▸ Stored data
=======

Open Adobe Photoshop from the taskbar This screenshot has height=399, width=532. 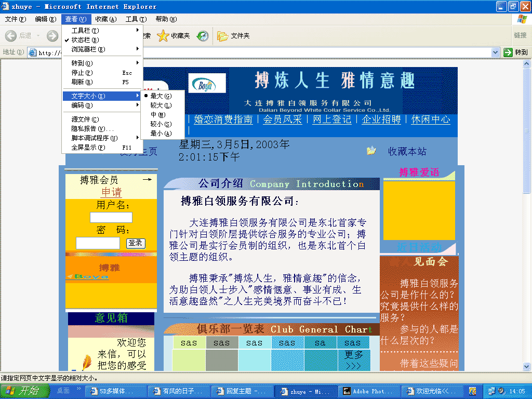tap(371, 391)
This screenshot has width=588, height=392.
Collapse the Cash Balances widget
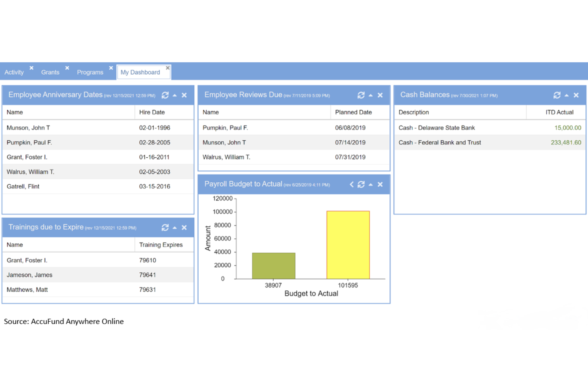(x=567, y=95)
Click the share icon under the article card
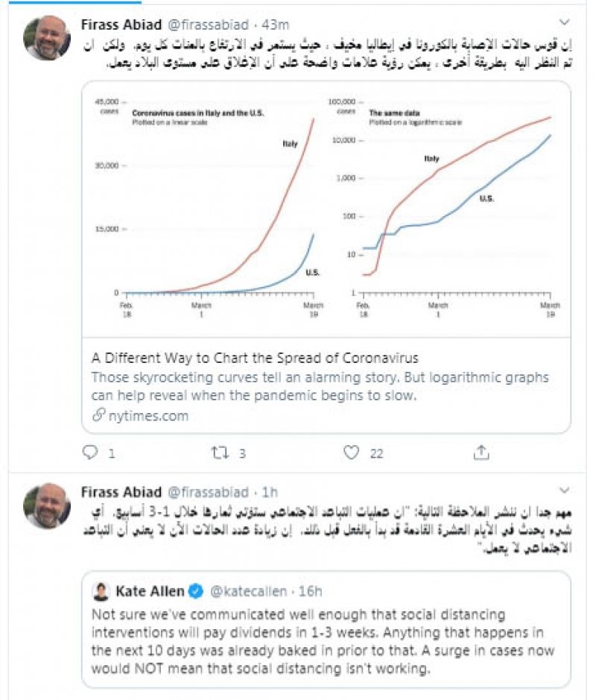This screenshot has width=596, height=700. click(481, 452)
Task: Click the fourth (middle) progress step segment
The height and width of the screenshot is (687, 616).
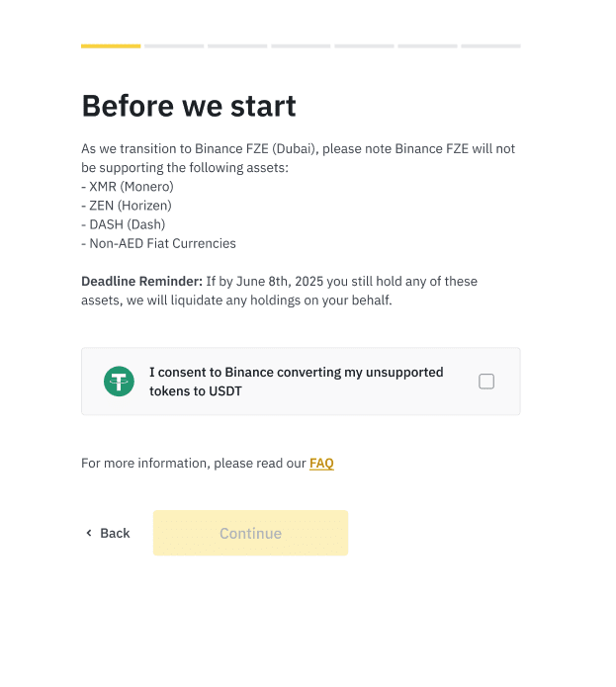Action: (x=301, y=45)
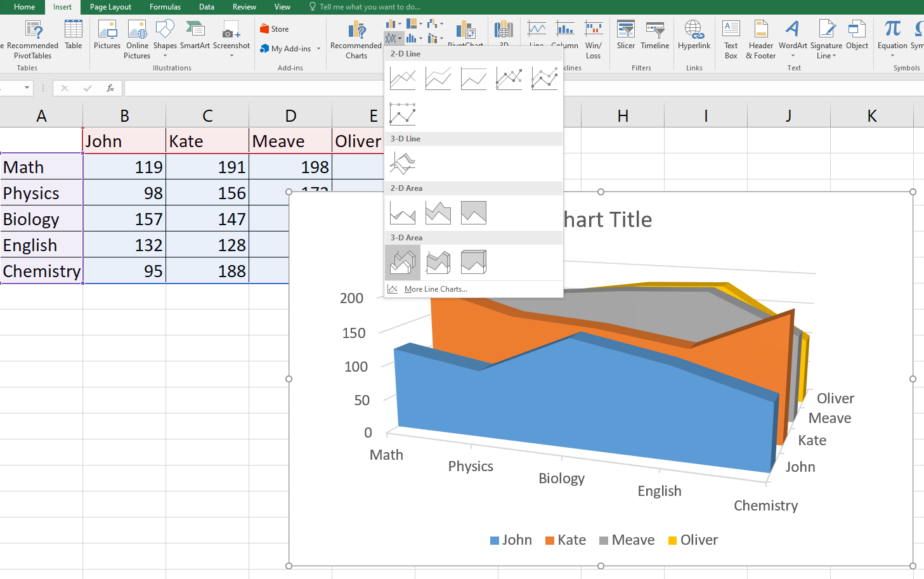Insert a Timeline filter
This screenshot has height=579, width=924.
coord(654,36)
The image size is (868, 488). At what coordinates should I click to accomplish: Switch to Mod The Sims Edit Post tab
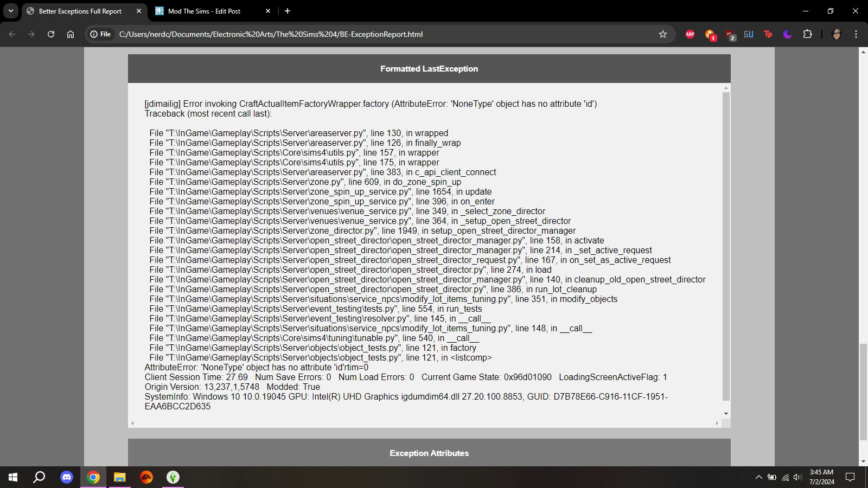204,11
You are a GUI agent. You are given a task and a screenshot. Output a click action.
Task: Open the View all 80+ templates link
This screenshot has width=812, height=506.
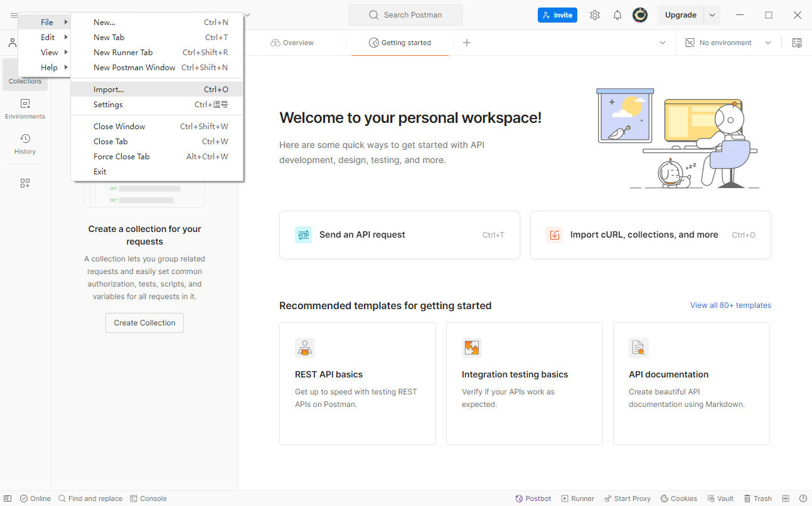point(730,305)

=======

▸ YOUR TASK
Could you repeat exactly the lines from the one containing "The height and" through the last line of the records, both included, without the pictures?

▸ OUTPUT
The height and width of the screenshot is (687, 616).
Action: (x=301, y=45)
Insert a Timeline filter
This screenshot has height=579, width=924.
coord(654,36)
The image size is (868, 488). At what coordinates should I click to accomplish: Switch to Mod The Sims Edit Post tab
204,11
You are a GUI agent. You are given a task and a screenshot. Output a click action.
Task: Open the View all 80+ templates link
This screenshot has width=812, height=506.
point(730,305)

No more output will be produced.